[START OF ENTRIES]

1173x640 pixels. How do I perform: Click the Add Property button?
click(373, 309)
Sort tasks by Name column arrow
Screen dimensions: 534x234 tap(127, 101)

[END OF ENTRIES]
[START OF ENTRIES]

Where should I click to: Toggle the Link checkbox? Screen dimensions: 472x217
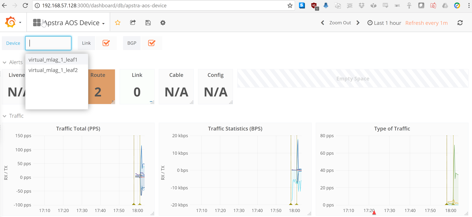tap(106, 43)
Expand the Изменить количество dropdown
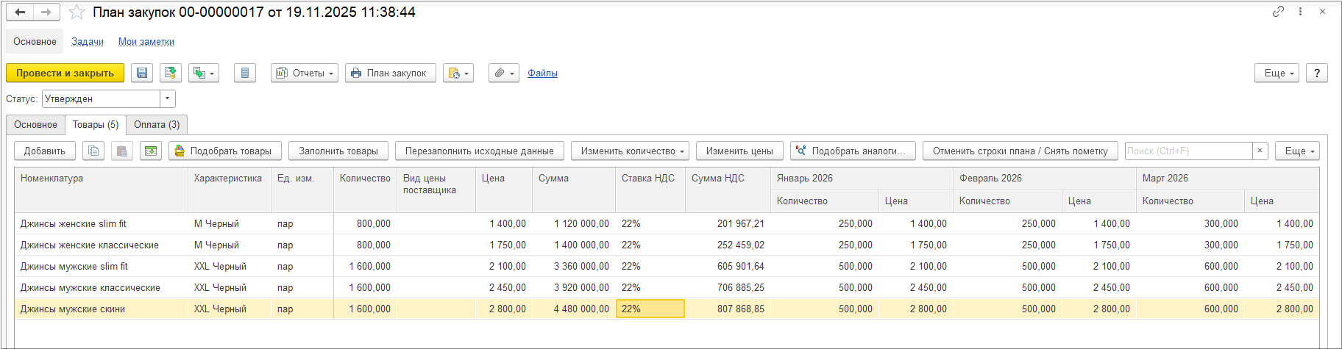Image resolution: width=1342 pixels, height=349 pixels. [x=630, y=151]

[END OF ENTRIES]

▶ [WHAT YOU WILL DO] Put the lines into a JSON list of strings, one string per line and no blank lines, starting at the line that has "Where should I" and stopping after the line that has "Image resolution: width=1342". Leave the pictures out.

▶ [WORKED ANSWER]
[
  "Where should I click to: Toggle the Link checkbox? Screen dimensions: 472x217",
  "tap(106, 43)",
  "Expand the Изменить количество dropdown",
  "Image resolution: width=1342 pixels, height=349 pixels. [x=630, y=151]"
]